In fact, Americans pray more often, are more likely to attend weekly religious services and ascribe higher importance to faith in their lives than adults in other wealthy, Western democracies, such as Canada, Australia and most European states, according to a recent Pew Research Center study.
For instance, more than half of American adults (55%) say they pray daily, compared with 25% in Canada, 18% in Australia and 6% in Great Britain. (The average European country stands at 22%.) Actually, when it comes to their prayer habits, Americans are more like people in many poorer, developing nations – including South Africa (52%), Bangladesh (57%) and Bolivia (56%) – than people in richer countries.

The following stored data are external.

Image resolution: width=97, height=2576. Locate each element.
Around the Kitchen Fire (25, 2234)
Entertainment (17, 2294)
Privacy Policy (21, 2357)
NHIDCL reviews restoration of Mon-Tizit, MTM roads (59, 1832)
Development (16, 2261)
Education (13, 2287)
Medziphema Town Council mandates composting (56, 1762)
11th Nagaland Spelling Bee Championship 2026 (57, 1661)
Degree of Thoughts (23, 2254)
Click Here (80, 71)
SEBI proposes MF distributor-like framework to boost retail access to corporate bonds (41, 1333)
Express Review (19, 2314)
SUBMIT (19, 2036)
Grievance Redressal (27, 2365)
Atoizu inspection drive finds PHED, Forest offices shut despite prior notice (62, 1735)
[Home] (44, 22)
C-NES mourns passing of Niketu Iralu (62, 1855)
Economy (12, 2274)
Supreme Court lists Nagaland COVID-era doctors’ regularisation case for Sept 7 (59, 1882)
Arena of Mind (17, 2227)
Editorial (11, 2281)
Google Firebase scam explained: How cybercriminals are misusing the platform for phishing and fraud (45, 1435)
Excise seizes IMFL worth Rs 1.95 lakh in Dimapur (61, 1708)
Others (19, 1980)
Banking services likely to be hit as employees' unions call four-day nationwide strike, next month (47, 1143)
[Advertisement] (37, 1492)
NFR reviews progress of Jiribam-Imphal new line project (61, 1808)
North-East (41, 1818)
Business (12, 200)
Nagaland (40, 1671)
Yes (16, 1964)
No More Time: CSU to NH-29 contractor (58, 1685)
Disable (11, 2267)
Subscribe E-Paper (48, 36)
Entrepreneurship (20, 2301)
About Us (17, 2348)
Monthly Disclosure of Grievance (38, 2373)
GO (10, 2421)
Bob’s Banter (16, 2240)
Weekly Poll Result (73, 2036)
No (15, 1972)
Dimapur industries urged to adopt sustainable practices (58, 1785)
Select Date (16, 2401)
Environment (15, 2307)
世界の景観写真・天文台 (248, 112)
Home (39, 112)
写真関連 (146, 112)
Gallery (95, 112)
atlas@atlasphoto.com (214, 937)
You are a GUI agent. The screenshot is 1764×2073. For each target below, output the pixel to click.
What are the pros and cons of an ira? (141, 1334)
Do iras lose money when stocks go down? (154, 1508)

As it turns out, the U.S. is the only country out of 102 examined in the study that has higher-than-average levels of both prayer and wealth. In every other country surveyed with a gross domestic product of more than $30,000 per person, fewer than 40% of adults say they pray every day.
The U.S. tendency to run counter to international trends on religiosity has long fascinated social scientists. Notably, Alexis de Tocqueville, the early 19th century French political thinker, discussed at length the outsized role religion played in American society in his famous book, “Democracy in America.”
One idea popular among modern sociologists for a number of decades held that America’s unregulated and open religious “market” – where different faiths compete freely for new members without government interference – has fostered fertile ground for religious growth.
More recently, some sociologists have argued that there is a link between relatively high levels of income inequality in the U.S. and continued high levels of religiosity. These researchers posit that less-well-off people in the U.S. and other countries with high levels of income inequality may be more likely to seek comfort in religious faith because they also are more likely to experience financial and other insecurities.
But even though the U.S. is more religious than other wealthy countries, it hasn’t been completely immune from the secularization that has swept across many parts of the Western world. Indeed, previous Pew Research Center studies have shown slight but steady declines in recent years in the overall number of Americans who say they believe in God. This lines up with the finding that American adults under the age of 40 are less likely to pray than their elders, less likely to attend church services and less likely to identify with any religion – all of which may portend future declines in levels of religious commitment.